Machine Learning Susses Out Social-Network Fraud
CowboyRobot writes "Machine learning techniques can be used to detect fraud and spies on social networks based on certain features, such as the number of followers and the number of devices used to access the network. Certain characteristics of social-network accounts have a high correlation with fraud and can be used to differentiate between real and fake accounts, a researcher presenting at the SOURCE Boston Conference said this week. Using machine learning techniques, Vicente Diaz, a senior security analyst with security software firm Kaspersky Lab, found that seven characteristics of Twitter profiles could identify fraudulent accounts 91% of the time. The number of devices from which a user accesses the service, the ratio of followers to people following an account, the average number of tweets to each person, and the number of tweets to an unknown receiver are all features that correlate strongly to fraudulent accounts, he says."

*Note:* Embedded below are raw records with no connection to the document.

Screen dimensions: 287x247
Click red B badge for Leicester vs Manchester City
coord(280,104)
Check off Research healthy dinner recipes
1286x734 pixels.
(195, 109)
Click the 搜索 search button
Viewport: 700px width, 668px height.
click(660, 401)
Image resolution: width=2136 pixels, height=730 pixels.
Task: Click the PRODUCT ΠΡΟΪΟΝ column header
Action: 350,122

In related news, social network machine learning fraud bots get algorithm update based on current fraud detection algorithms.
AC raises a good point: people are pretty good at ignoring spam. I just ignored it. Is this a really big problem on social network sites? The article says somewhere between 9 and 20% of user accounts on facebook are for spam. Who the hell is adding random people as friends they've never heard of before, then can't tell spam from actual communication?
My guess is this is annoying for facebook and advertising firms who are paying money for sanctioned spamming, and they want to make sure they're not advertising to spam accounts. I mean, companies are, I guess, dropping serious money on their social media pages and accounts. To find out the only people who are following those accounts are other advertisers must really make them stop and wonder what the hell they're doing. Hilarious.
found that seven characteristics of Twitter profiles could identify fraudulent accounts 91% of the time.
Taking the 91% number as accurate for argument's sake, what are the false positive and false negative rates? Even a 1% false positive or false negative rate would be quite a lot of accounts when you consider how many millions of twitter accounts there are out there.
Most of the information I put on my facebook account is noise. I didn't really attend 10 different universities, speak 15 different languages, or was born in that other country.
The only people that care about this are marketers. But even then, does it matter if the account is real or not? I haven't seen any good evidence that social marketing can directly relate to in-store or online purchases. Its all a scam.
Fix this crap, slashdot!
"Windows is like the faint smell of piss in a subway: it's there, and there's nothing you can do about it." - Charlie Br
"So I would be a fraud if I had a facebook account."
Precisely. There are several things wrong with trying to actually use this in the real world.
(1) 91% is not nearly good enough. Period.
(2) Even if it were 99.9% accurate, it would still not be good enough. Because it runs into the base rate fallacy.
(3) Similar but not related to the base rate fallacy, is that a statistical correlation between datasets of millions says nothing about an individual account.